Fortification Vauban © GP

 

Une halte, sous le micro-climat doux et paisible de l’île, est un cadeau du ciel. Il y fait deux degrés de plus, en moyenne, qu’à la Rochelle. La vigne y pousse avec aisance. On y produit encore le pineau de Charentes, le cognac, dont il s’agit de l’aire d’appellation la plus septentrionale et la plus maritime. Le sel et sa fleur s’y ramassent encore à la spatule, dans les aires argileuses, comme autrefois, même si le nombre de sauniers a fortement diminué. L’huître, vive et iodée, cousine de celle de Marennes-Oléron, élevée en claires ou en bassins (voir encadré), y jouit d’une moindre grande densité.

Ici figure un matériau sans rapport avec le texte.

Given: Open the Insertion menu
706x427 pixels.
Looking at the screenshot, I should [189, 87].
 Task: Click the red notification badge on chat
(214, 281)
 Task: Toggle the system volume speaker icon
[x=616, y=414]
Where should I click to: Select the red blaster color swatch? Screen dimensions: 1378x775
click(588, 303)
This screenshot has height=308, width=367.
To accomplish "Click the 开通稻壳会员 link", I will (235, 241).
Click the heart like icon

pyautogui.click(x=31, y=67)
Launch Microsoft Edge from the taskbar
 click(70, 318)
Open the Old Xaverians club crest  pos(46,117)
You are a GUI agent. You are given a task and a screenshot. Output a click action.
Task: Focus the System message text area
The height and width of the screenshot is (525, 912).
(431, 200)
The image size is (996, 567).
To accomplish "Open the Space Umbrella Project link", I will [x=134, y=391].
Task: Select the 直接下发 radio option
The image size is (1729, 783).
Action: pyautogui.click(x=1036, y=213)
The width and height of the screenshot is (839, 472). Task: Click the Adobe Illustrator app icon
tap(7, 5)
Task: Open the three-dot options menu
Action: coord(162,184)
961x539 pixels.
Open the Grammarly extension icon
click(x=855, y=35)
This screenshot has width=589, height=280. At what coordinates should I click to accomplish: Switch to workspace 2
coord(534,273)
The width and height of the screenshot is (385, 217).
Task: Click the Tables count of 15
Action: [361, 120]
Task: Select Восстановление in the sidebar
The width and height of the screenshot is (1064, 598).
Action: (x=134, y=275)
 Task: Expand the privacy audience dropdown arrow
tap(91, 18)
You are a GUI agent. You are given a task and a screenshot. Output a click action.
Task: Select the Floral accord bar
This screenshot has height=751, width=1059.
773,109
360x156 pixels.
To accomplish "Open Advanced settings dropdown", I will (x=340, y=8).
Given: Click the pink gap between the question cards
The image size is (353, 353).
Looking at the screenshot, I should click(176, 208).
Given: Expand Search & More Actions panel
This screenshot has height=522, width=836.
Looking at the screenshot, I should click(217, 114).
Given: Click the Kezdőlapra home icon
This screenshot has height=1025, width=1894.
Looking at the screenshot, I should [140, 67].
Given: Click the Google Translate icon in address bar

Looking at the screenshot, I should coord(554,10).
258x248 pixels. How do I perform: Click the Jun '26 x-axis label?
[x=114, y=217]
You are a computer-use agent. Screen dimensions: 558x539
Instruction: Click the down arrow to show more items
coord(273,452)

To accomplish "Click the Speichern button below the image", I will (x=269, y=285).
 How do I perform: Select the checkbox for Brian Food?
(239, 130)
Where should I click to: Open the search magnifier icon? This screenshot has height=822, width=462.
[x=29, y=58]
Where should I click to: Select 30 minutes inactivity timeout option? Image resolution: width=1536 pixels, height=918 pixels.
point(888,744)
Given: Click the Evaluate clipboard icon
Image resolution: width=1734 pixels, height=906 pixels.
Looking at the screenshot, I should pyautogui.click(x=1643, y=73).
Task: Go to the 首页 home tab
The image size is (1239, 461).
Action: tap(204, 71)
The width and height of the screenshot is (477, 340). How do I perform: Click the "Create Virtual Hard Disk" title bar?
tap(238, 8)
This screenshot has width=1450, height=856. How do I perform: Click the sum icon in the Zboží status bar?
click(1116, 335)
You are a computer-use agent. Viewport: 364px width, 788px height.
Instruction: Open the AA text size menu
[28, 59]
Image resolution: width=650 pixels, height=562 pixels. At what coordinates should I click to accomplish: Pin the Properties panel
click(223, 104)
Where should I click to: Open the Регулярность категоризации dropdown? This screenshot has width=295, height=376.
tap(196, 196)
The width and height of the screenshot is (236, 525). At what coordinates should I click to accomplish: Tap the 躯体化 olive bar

L’espace de liberté, la lumière, la vivacité de l’île: tout cela est soigneusement protégé. Sa coopérative agricole rassemble 110 propriétaires viticoles, 55 de pommes de terre, 70 de marais salants. Mais attention, on n ‘additionne pas ses chiffres, certains étant tarditionnellement vignerons et sauniers. D’autres, qui sont l’un ou l’autres, produisent, de fin avril à fin juin, une pomme de terre primeur, au goût beurré et noiseté, qui constitue la première AOC du genre en France.

 

Sur le port de St Martin © GP

Mais qui le sait? L’île aime sa discrétion. Se bat pour sauvegarder ses sites, ses plages, ses ports narquois, ses terrasses sans prétention, ses enseignes à l’écriture naïve. Quand certains parlent de « style îe de Ré », il s’agit de l’art d’être en soi et soi, de ne se mélanger qu’avec parcimonie, de rire sans se gausser et de roulet à bicyclette sur le Fier en partant à la poursuite de la lumière et à l’écoute du silence.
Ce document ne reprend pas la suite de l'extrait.